▶ Exercise instructions:
Answer these questions using the primer table below.
1. What sequence is given for primer K23-wzyF?
2. Which two primers are listed for acetyltransferase sequencing?
3. According to the note, where were the primers used for sequencing shown?

▶ Text for analysis:

Primer name | Sequence | Purpose or reference |
1166F | GGTGCTCTTTACATCATTGC | K1 genotyping [25] |
936R | GCAATGGCCATTTGCGTTAG | K1 genotyping [25] |
K2-wzyF | ATGATTCGAAGAAAGTTTTC | K2 genotyping |
K2-wzyR | TTAGTTGATGTCATTTTCGG | K2 genotyping |
K9-wzyF | ATGGTGATTATGAATGAAG | K9 genotyping |
K9-wzyR | ACACAATGAAAACATTGCC | K9 genotyping |
K14-wzyF | GACTCTGAATAAAAGAACAC | K14 genotyping |
K14-wzyR | CTCAATAAATCTGTTCTGAAG | K14 genotyping |
K15-wzyF | TACCCATAGCTATATGCGCC | K15 genotyping |
K15-wzyR | GGGAAAGTTGCAGCATATTC | K15 genotyping |
K16-wzyF | ATGGTACCGTTGGGGTTATC | K16 genotyping |
K16-wzyR | TAATCAACAATGTCGTAGCG | K16 genotyping |
K20-wzyF | GTGAGGACACTTTCGAAAGC | K20 genotyping |
K20-wzyR | TCATTTACATTCCTTCTTCC | K20 genotyping |
K23-wzyF | GTCATCTACTCTGTCCTTTTGGTCC | K23 genotyping |
K23-wzyR | ATTACTATGTTGCGCCGAGG | K23 genotyping |
K39-wzyF | ATGACCAATGACTTACAAAG | K39 genotyping |
K39-wzyR | GAATTCCGTTCCAGCCCAC | K39 genotyping |
K45-wzyF | GAACGAAGATGAACTCTGAC | K45 genotyping |
K45-wzyR | GCTAGATTCGCATATGGAGA | K45 genotyping |
K50-gly1F | CCAATGATAA TACTGCGCAG | K50 genotyping |
K50-gly1R | CAACCCGATC ATATCATCTC | K50 genotyping |
K54-F | TTACCTCAGAGCGTTGCATTG | K54 genotyping |
K54-R | TTAGGTATGACAATTGAGCTC | K54 genotyping |
K62-wzyF | ATGTCAGTGATTATTTCAGG | K62 genotyping |
K62-wzyR | AGAGTATGTCATCACGCACG | K62 genotyping |
N1-wzyF | TATGGGCTTAGGTTTCCTGG | KN1 genotyping |
N1-wzyR | TGCAATATAAATCTCCCCAG | KN1 genotyping |
1461-wzyF | GCAGAATTCGATAGCTTGTC | 1461 genotyping |
1461-wzyR | CCGCATAAACCATGTCATTG | 1461 genotyping |
KP-wza-CF1 | TGAAAGTGTTTGTCATGGG | wzc PCR |
KP-wza-CF2 | GGGTTTTTATCGGGTTGTAC | wzc PCR |
KP-wzc-CR1 | TTCAGCTGGATTTGGTGG | wzc PCR |
KP-wzc-CR2 | GCTTCCATCATTGCAAAATG | wzc PCR |
K22-acyl-F | TATCCATATGCTGTTTGGTC | Acetyltransferase sequencing |
K22-acyl-R | TCGCAGCGGTATACAAATTC | Acetyltransferase sequencing |
Note: primers used for sequencing were shown in a supplementary table (Table S1).

▶ Information shown:
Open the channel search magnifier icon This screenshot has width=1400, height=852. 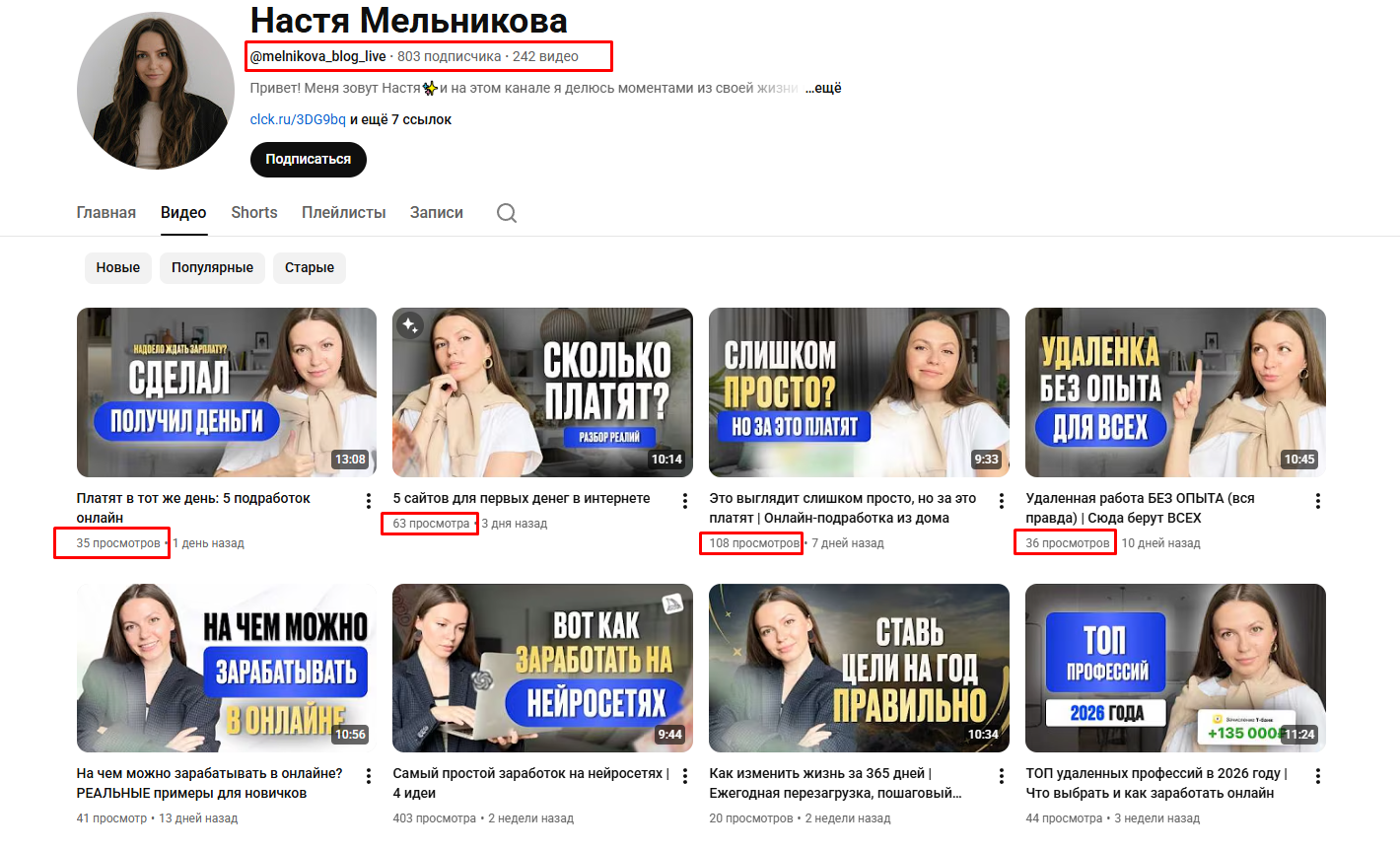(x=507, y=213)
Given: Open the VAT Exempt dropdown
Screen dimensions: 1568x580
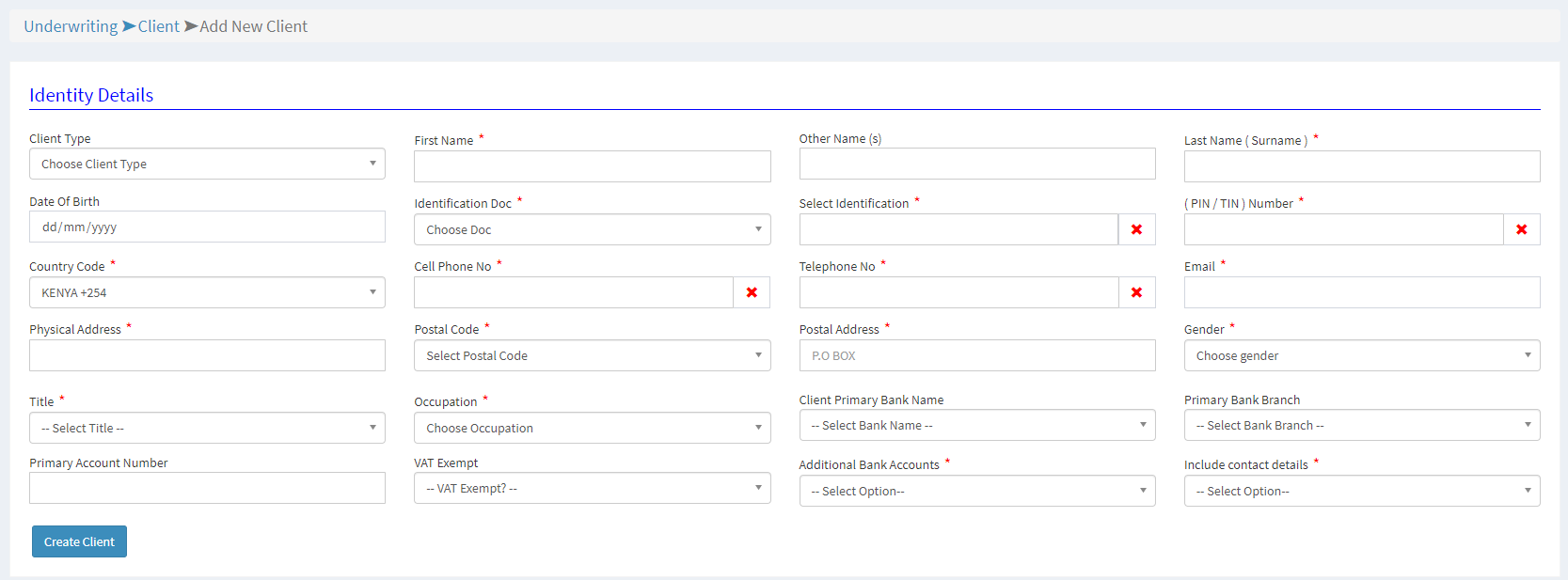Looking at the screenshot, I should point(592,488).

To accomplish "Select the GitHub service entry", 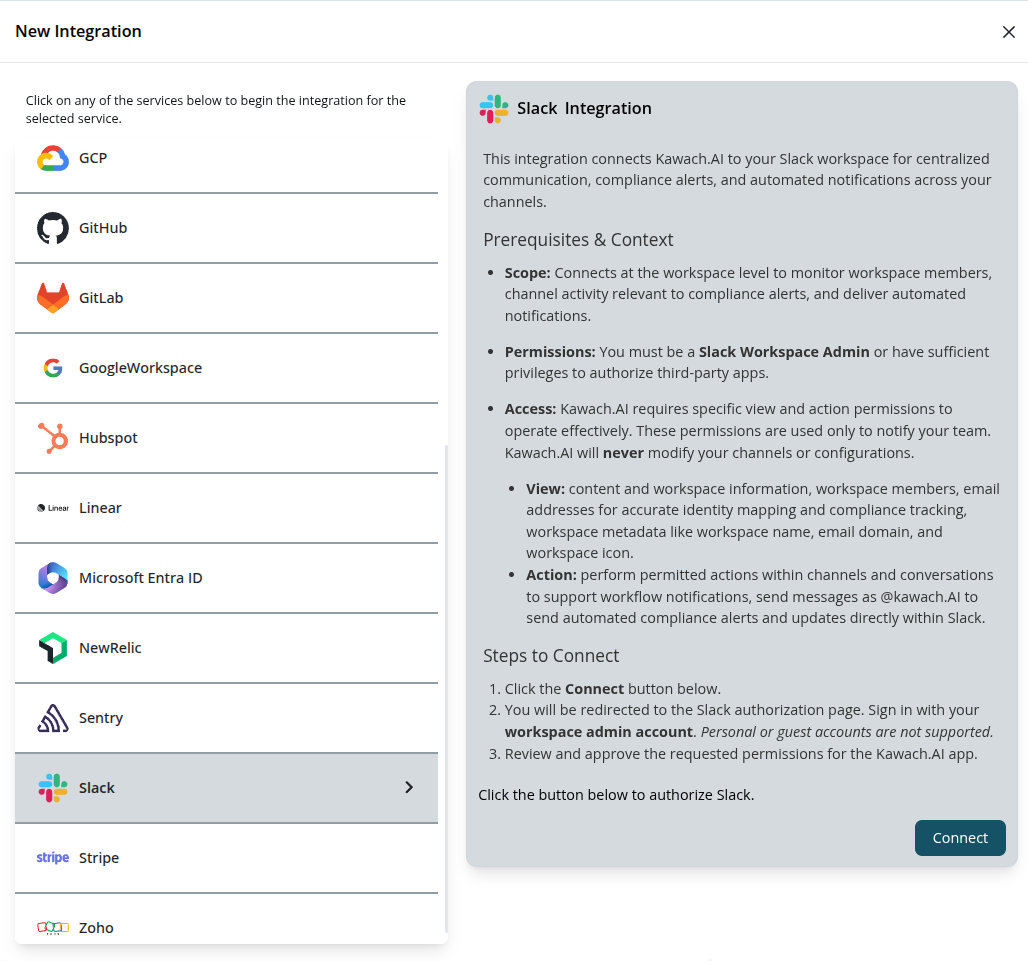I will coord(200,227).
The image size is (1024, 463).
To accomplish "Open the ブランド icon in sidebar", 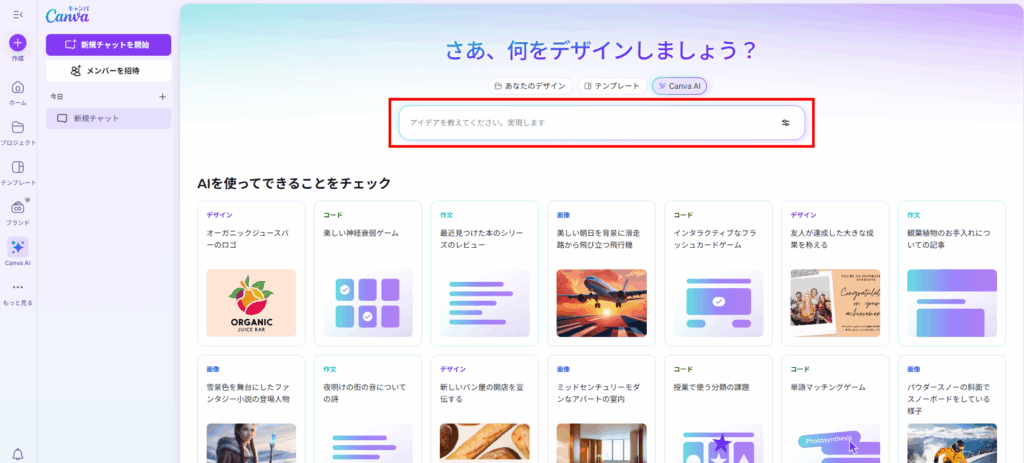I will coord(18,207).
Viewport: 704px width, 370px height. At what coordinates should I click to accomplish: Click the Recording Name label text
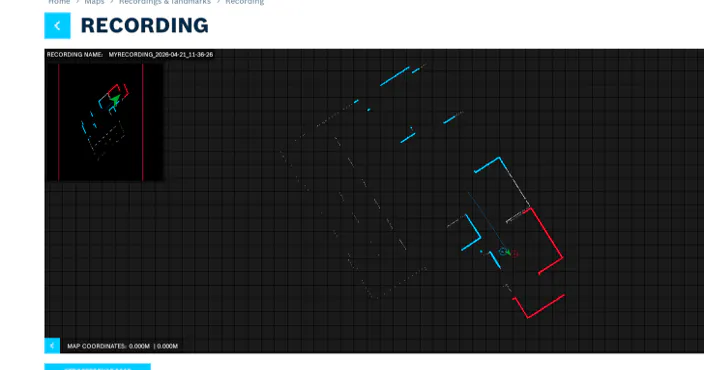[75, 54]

▶ Task answer:
1. GTCATCTACTCTGTCCTTTTGGTCC
2. K22-acyl-F and K22-acyl-R
3. In a supplementary table (Table S1)